- [Try it]: Once you have read the records, write them out again exactly.

BEGIN Exercise data

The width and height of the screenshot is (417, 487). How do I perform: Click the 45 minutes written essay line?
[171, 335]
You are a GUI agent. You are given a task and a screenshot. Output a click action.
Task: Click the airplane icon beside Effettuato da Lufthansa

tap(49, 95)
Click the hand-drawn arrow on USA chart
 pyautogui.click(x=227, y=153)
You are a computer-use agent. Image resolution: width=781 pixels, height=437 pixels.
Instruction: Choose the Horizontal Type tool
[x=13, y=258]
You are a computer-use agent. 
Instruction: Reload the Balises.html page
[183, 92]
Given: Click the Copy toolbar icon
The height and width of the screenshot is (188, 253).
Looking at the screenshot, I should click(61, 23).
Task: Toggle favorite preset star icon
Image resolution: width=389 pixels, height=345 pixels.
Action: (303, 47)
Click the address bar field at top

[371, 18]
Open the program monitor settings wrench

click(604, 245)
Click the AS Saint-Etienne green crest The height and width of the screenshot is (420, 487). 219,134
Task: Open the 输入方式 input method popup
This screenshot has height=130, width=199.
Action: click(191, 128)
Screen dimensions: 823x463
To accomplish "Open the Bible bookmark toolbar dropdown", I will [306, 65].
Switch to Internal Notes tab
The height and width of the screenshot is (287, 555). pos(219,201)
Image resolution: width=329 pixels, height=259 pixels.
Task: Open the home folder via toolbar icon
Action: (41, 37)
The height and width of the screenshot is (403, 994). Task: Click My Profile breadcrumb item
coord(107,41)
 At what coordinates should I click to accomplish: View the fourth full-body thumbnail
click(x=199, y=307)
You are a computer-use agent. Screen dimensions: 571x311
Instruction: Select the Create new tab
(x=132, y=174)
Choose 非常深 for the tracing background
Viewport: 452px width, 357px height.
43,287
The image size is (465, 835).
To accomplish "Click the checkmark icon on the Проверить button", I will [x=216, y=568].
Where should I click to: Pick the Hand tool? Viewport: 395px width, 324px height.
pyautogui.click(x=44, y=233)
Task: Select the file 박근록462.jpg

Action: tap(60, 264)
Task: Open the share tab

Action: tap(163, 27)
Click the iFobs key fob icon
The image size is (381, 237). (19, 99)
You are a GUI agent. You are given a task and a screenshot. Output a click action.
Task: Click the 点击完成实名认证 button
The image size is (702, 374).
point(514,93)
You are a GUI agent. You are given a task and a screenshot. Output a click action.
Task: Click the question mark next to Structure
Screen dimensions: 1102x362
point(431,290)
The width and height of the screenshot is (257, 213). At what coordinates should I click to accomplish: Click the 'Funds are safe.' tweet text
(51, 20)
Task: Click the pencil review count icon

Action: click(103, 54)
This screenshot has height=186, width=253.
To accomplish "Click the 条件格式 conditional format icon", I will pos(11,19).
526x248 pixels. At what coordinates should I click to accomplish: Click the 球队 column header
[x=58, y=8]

END Exercise data

- [Output of the exercise]:
The width and height of the screenshot is (417, 487). How do I perform: Click the 45 minutes written essay line?
[171, 335]
You are a GUI agent. You are given a task and a screenshot. Output a click action.
Task: Click the airplane icon beside Effettuato da Lufthansa

tap(49, 95)
Click the hand-drawn arrow on USA chart
 pyautogui.click(x=227, y=153)
You are a computer-use agent. Image resolution: width=781 pixels, height=437 pixels.
Instruction: Choose the Horizontal Type tool
[x=13, y=258]
You are a computer-use agent. 
Instruction: Reload the Balises.html page
[183, 92]
Given: Click the Copy toolbar icon
The height and width of the screenshot is (188, 253).
Looking at the screenshot, I should click(61, 23).
Task: Toggle favorite preset star icon
Image resolution: width=389 pixels, height=345 pixels.
Action: (303, 47)
Click the address bar field at top

[371, 18]
Open the program monitor settings wrench

click(604, 245)
Click the AS Saint-Etienne green crest The height and width of the screenshot is (420, 487). 219,134
Task: Open the 输入方式 input method popup
This screenshot has height=130, width=199.
Action: click(191, 128)
Screen dimensions: 823x463
To accomplish "Open the Bible bookmark toolbar dropdown", I will [306, 65].
Switch to Internal Notes tab
The height and width of the screenshot is (287, 555). pos(219,201)
Image resolution: width=329 pixels, height=259 pixels.
Task: Open the home folder via toolbar icon
Action: (41, 37)
The height and width of the screenshot is (403, 994). Task: Click My Profile breadcrumb item
coord(107,41)
 At what coordinates should I click to accomplish: View the fourth full-body thumbnail
click(x=199, y=307)
You are a computer-use agent. Screen dimensions: 571x311
Instruction: Select the Create new tab
(x=132, y=174)
Choose 非常深 for the tracing background
Viewport: 452px width, 357px height.
43,287
The image size is (465, 835).
To accomplish "Click the checkmark icon on the Проверить button", I will [x=216, y=568].
Where should I click to: Pick the Hand tool? Viewport: 395px width, 324px height.
pyautogui.click(x=44, y=233)
Task: Select the file 박근록462.jpg

Action: tap(60, 264)
Task: Open the share tab

Action: tap(163, 27)
Click the iFobs key fob icon
The image size is (381, 237). (19, 99)
You are a GUI agent. You are given a task and a screenshot. Output a click action.
Task: Click the 点击完成实名认证 button
The image size is (702, 374).
point(514,93)
You are a GUI agent. You are given a task and a screenshot. Output a click action.
Task: Click the question mark next to Structure
Screen dimensions: 1102x362
point(431,290)
The width and height of the screenshot is (257, 213). At what coordinates should I click to accomplish: Click the 'Funds are safe.' tweet text
(51, 20)
Task: Click the pencil review count icon

Action: click(103, 54)
This screenshot has height=186, width=253.
To accomplish "Click the 条件格式 conditional format icon", I will pos(11,19).
526x248 pixels. At what coordinates should I click to accomplish: Click the 球队 column header
[x=58, y=8]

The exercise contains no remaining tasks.